Wenn Sie über mehrere Versionen von Python verfügen, einschließlich Python 2.7 (z. B. für Ubuntu oder macOS), sollten Sie sicherstellen, dass Sie das richtige pip- oder pip3-Programm zum Installieren von iotedgehubdev verwenden.

Zum Testen Ihres Moduls auf einem Gerät benötigen Sie einen aktiven IoT Hub mit mindestens einem IoT Edge-Gerät. Um Ihren Computer als IoT Edge-Gerät zu verwenden, führen Sie die Schritte in der Schnellstartanleitung für Linux oder Windows aus. Wenn Sie IoT Edge-Daemon auf Ihrem Entwicklungscomputer ausführen, müssen Sie möglicherweise EdgeHub und EdgeAgent beenden, bevor Sie mit nächsten Schritt fortfahren.

Erstellen einer neuen Lösungsvorlage

Die folgenden Schritte veranschaulichen, wie Sie ein IoT Edge-Modul in Ihrer bevorzugten Entwicklungssprache (einschließlich des in C# geschriebenen Azure Functions) mithilfe von Visual Studio Code und der Azure IoT-Tools erstellen. Als Erstes erstellen Sie eine Projektmappe, dann generieren Sie das erste Modul in dieser Projektmappe. Jede Projektmappe kann mehrere Module enthalten.

  1. Wählen Sie Ansicht > Befehlspalette aus.

  2. Geben Sie in der Befehlspalette den folgenden Befehl ein, und führen Sie ihn aus: Azure IoT Edge: Neue IoT Edge-Projektmappe ein.
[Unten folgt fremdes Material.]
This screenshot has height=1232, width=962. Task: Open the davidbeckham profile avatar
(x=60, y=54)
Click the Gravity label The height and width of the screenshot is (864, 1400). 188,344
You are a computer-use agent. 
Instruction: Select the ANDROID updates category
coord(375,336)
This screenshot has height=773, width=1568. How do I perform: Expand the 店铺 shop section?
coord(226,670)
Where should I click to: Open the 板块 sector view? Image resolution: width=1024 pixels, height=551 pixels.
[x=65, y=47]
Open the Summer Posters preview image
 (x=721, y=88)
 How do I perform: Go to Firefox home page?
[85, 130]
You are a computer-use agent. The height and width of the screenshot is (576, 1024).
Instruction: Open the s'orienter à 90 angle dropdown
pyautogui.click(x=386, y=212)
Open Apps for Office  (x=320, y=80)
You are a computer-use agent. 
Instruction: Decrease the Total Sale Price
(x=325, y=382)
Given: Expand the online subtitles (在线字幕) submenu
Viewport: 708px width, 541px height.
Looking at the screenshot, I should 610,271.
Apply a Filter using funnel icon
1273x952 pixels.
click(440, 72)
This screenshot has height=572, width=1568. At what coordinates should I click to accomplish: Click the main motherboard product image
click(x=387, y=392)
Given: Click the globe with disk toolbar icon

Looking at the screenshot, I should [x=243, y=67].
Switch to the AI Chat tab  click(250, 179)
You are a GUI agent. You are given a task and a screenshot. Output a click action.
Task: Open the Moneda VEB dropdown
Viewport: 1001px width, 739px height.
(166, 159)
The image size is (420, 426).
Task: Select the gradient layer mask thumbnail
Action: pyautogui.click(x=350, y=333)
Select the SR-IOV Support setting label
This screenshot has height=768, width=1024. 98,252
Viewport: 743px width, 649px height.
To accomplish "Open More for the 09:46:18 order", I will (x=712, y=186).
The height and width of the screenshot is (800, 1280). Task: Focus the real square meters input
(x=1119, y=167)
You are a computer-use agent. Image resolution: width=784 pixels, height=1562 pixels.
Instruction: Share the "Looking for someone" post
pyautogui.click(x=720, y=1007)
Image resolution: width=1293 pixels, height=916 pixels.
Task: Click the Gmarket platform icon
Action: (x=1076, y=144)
    Ausführen einer neuen IoT Edge-Projektmappe

  3. Navigieren Sie zu dem Ordner, in dem Sie die neue Projektmappe erstellen möchten, und wählen Sie dann Ordner auswählen aus.

  4. Geben Sie einen Namen für die Lösung ein.

  5. Wählen Sie als erstes Modul in der Projektmappe eine Modulvorlage für Ihre bevorzugte Entwicklungssprache aus.

  6. Geben Sie einen Namen für Ihr Modul ein. Wählen Sie einen Namen, der in der Containerregistrierung eindeutig ist.

  7. Geben Sie den Namen des Imagerepositorys des Moduls an. Visual Studio Code füllt den Modulnamen automatisch mit localhost:5000/<Name Ihres Moduls> auf. Ersetzen Sie ihn durch Ihre eigenen Registrierungsinformationen. Wenn Sie eine lokale Docker-Registrierung zum Testen verwenden, können Sie localhost nutzen. Nutzen Sie den Anmeldeserver aus Ihren Registrierungseinstellungen, wenn Sie Azure Container Registry verwenden. Der Anmeldeserver hat das Format <registry name> .azurecr.io. Ersetzen Sie nur den Teil localhost:5000 der Zeichenfolge, damit das endgültige Ergebnis folgendes Format aufweist: <registry name>.azurecr.io/ <your module name>.

    Bereitstellen eines Docker-Imagerepositorys

Visual Studio Code verwendet die angegebenen Informationen, erstellt eine IoT Edge-Projektmappe, und lädt diese in einem neuen Fenster.

Es gibt vier Elemente in der Projektmappe:

  • Einen Ordner .vscode, der Debugkonfigurationen enthält.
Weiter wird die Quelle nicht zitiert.